EXTRACT
The impact of human activity on global climate processes and the role of ecosystems in these processes are being actively studied all over the world. For this purpose, the researchers create carbon landfills — research sites where the processes of greenhouse gas emission and absorption in various ecosystems are studied. Currently, in the regions of Russia, there are twelve such sites covering the entire territory of the country from Kaliningrad to Sakhalin. Now the Samara Region will also be among them.
Our carbon landfill will become the first agricultural one in Russia. It is being created as part of the activities of the world-class REC “Engineering of the Future”, together with Samara State Agrarian University (SamGAU) and Samara State Medical University (SamGMU). The industrial partners are the experimental farm “Orlovka AIC”, the United Chemical Company “UralChim”, as well as the Company “Shchelkovo Agrochim”.
"The project on creating the agricultural carbon landfill is of strategic importance for achieving carbon balance, saving the potential of soil fertility, reducing food risks, strengthening Russia’s position in the international market of low-carbon products, and preserving the nation’s health. As project participants, we face several large-scale research and practical tasks. Samara University has serious scientific background in a number of key areas, and joining efforts with our colleagues from SamGAU, SamGMU and industrial partners in framework of the REC “Engineering of the Future” will cover the entire range of tasks”, explained Vladimir Bogatyrev, Rector of the University.
Scientists will have to develop the mathematical model intended for estimating dynamics of greenhouse gas emissions in conditions of the Volga Federal District, and adapt it for agricultural soils in Russia. It is also necessary to work out remote methods for monitoring greenhouse gas emissions and runoff.
The project participants should study the soil microbiome, its carbon asset, and develop standards for microbiological studies of soils.
They will have to develop a draft national MPV protocol for measuring, reporting and verifying changes in soil carbon stocks, with the opportunity for calculating carbon credits for selling them in the carbon market. And, finally, to develop training programs on technologies of soil-protective resource-saving (carbon) agriculture for Russian farmers.
Agriculture is one of the main emitters of greenhouse gases. In 2020, greenhouse gas emissions from the agricultural sector of Russia amounted to 116.6 million metric tons in CO2 equivalent. Today it is already known that agrotechnical methods of soil protective and resource-saving agriculture are capable of sequestering carbon in the soil in the amount of up to 10.5 metric tons per 1 ha per year. On our country’s scale, this will allow depositing up to 660 million metric tons of carbon annually. With proper management, implementation of quotas in the carbon market can bring farmers additional income from 1 thousand rubles per ha.
Experts of the Ministry of Education and Science of Russia noted that at Russian carbon landfills, the processes of greenhouse gas emissions and absorption will be monitored using remote technologies, the list of which includes a number of top developments of Samara University. In particular, these are research equipment and software in the field of processing big data and satellite images, including compact hyperspectral imaging equipment, unmanned aerial vehicles, as well as a portable gas chromatograph developed under the Vladimir Platonov’s guidance.

SOURCE MATERIAL
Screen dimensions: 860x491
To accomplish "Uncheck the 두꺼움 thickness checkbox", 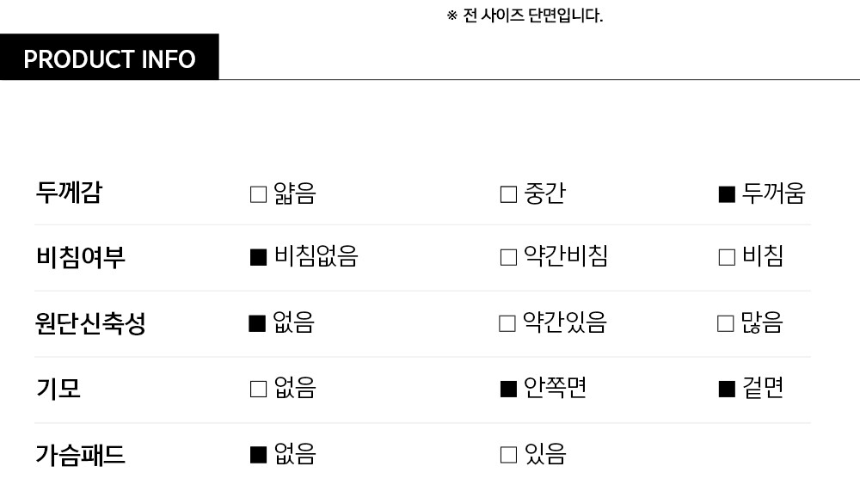I will point(727,194).
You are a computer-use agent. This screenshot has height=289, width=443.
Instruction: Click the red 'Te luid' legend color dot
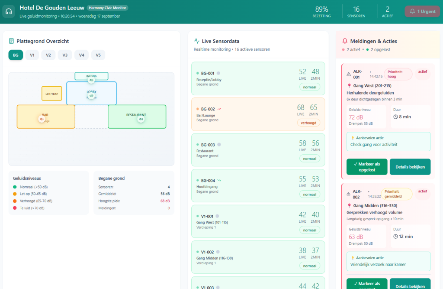(x=16, y=208)
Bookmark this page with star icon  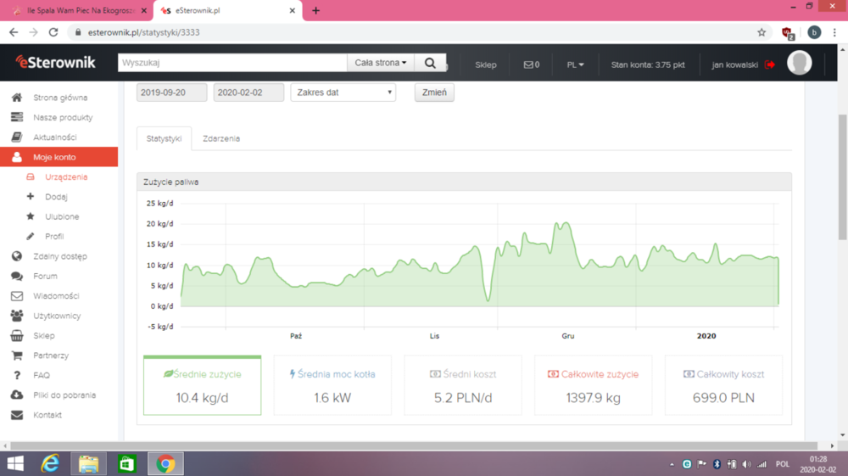tap(762, 32)
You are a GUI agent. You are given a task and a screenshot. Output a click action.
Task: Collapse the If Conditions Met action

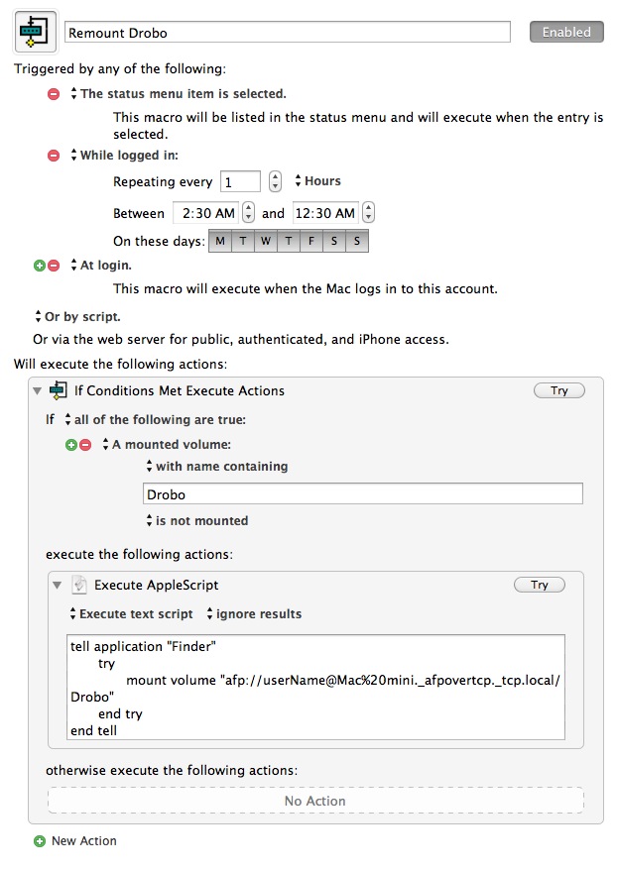pyautogui.click(x=37, y=390)
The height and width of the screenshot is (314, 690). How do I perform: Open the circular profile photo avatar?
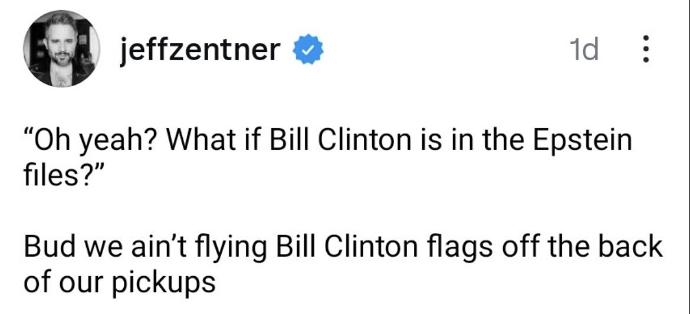point(60,50)
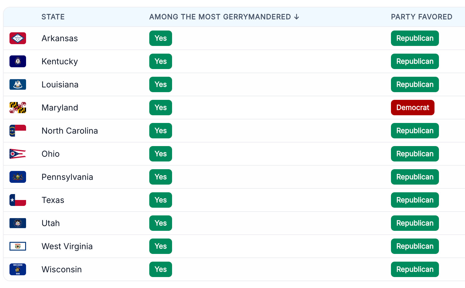The image size is (465, 288).
Task: Click the Wisconsin state flag icon
Action: [18, 269]
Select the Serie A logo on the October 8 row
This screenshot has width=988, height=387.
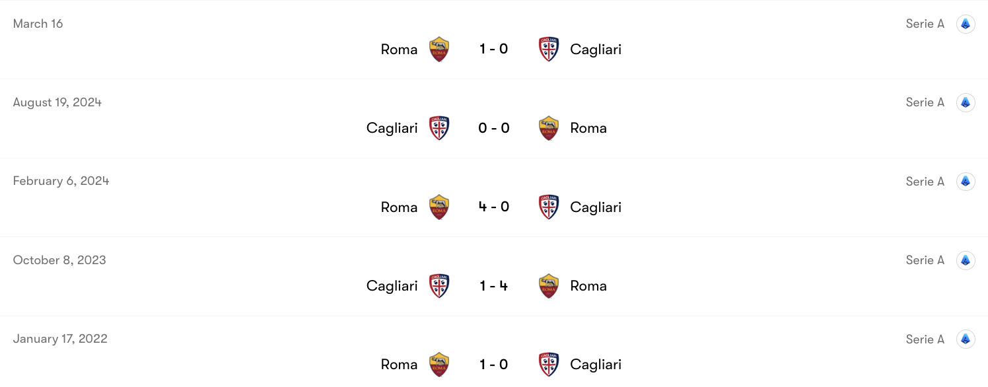coord(966,260)
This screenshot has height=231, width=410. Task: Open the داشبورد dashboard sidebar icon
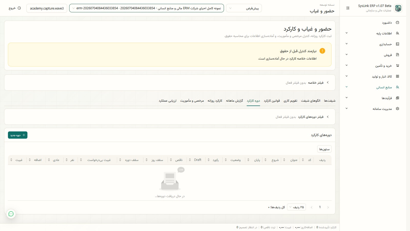(397, 23)
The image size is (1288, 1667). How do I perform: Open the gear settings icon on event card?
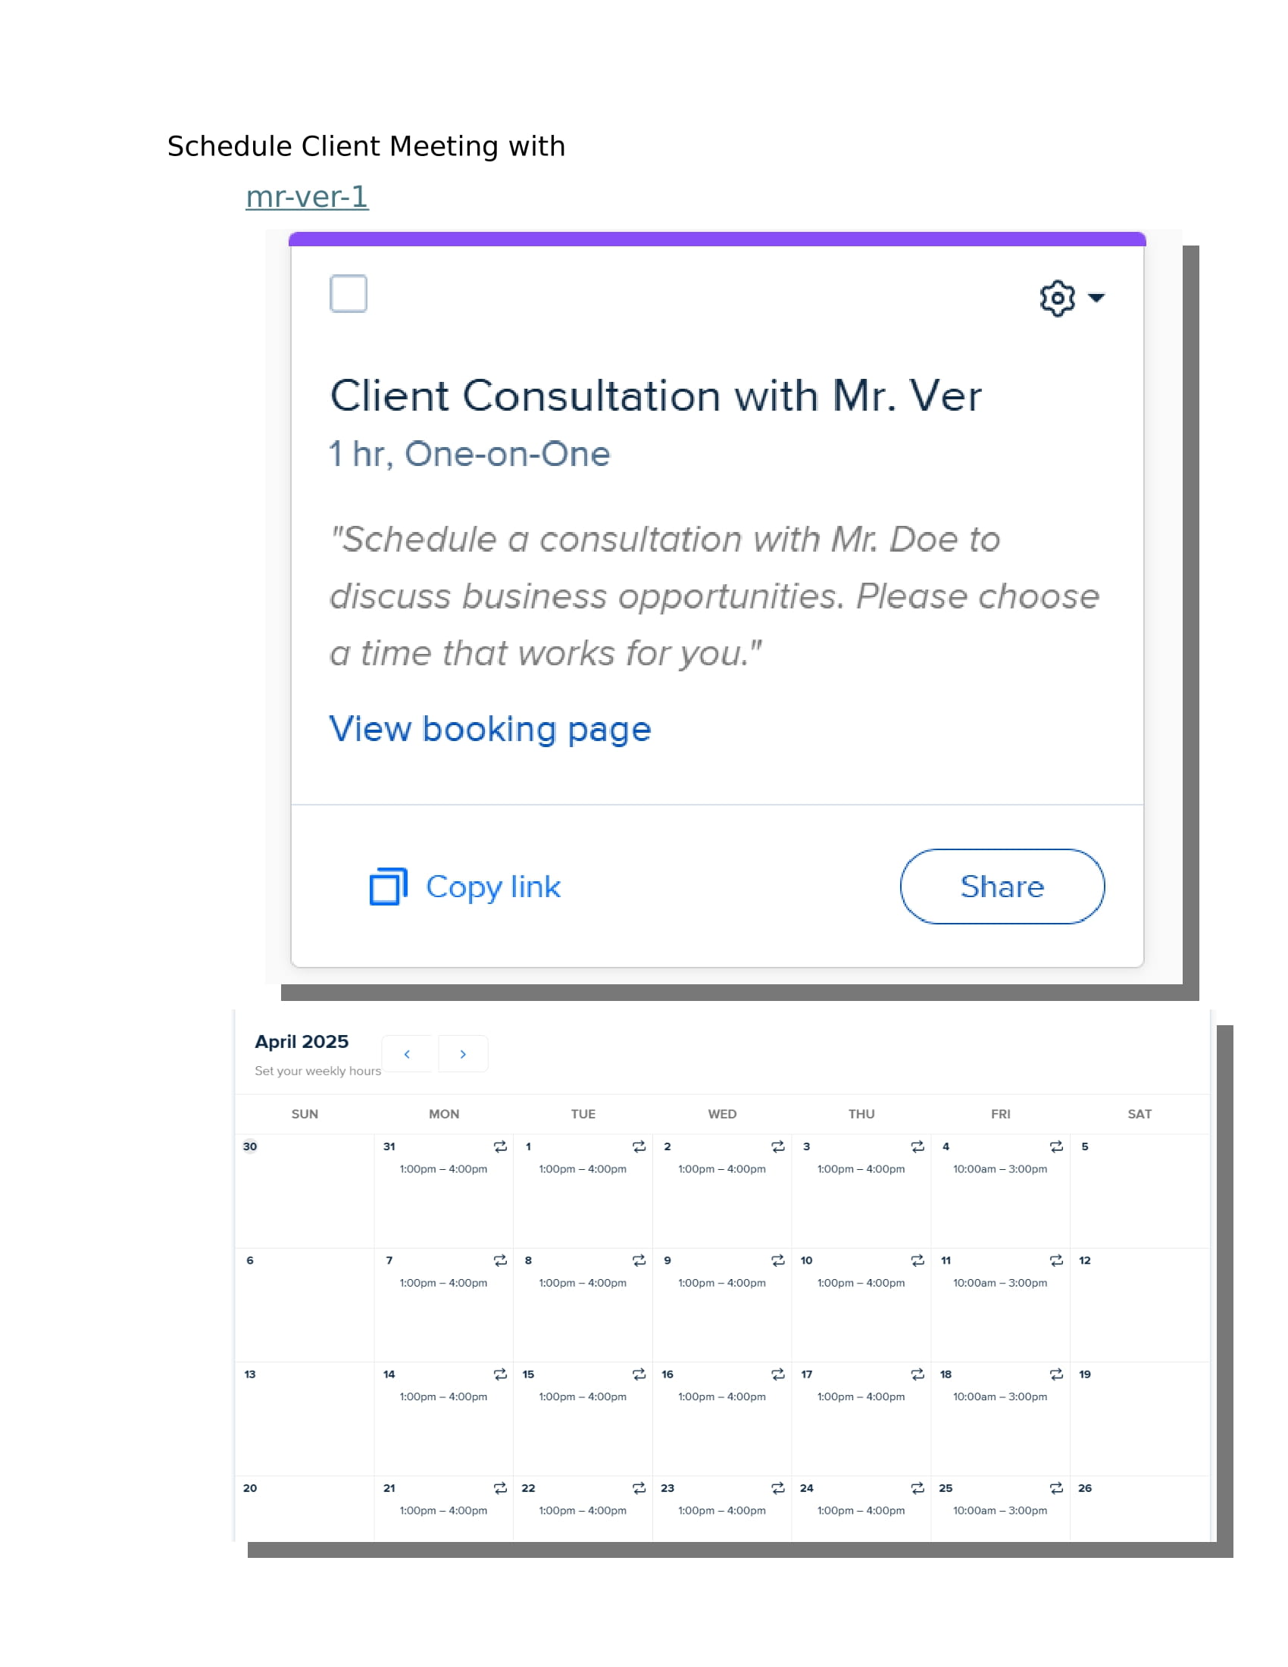1057,298
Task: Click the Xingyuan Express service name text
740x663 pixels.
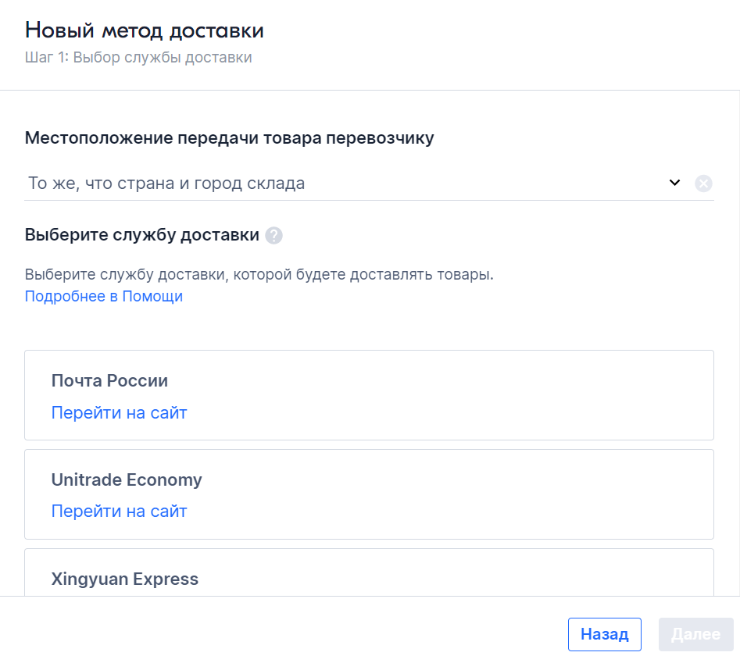Action: click(x=124, y=579)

PROBLEM DETAILS
Reproduce word for word the part of the carbon landfill text that opens with "Scientists will have" and closes with "for Russian farmers.". The material is separate from the carbon landfill text.

SOLUTION FOR THIS TASK
Scientists will have to develop the mathematical model intended for estimating dynamics of greenhouse gas emissions in conditions of the Volga Federal District, and adapt it for agricultural soils in Russia. It is also necessary to work out remote methods for monitoring greenhouse gas emissions and runoff.
The project participants should study the soil microbiome, its carbon asset, and develop standards for microbiological studies of soils.
They will have to develop a draft national MPV protocol for measuring, reporting and verifying changes in soil carbon stocks, with the opportunity for calculating carbon credits for selling them in the carbon market. And, finally, to develop training programs on technologies of soil-protective resource-saving (carbon) agriculture for Russian farmers.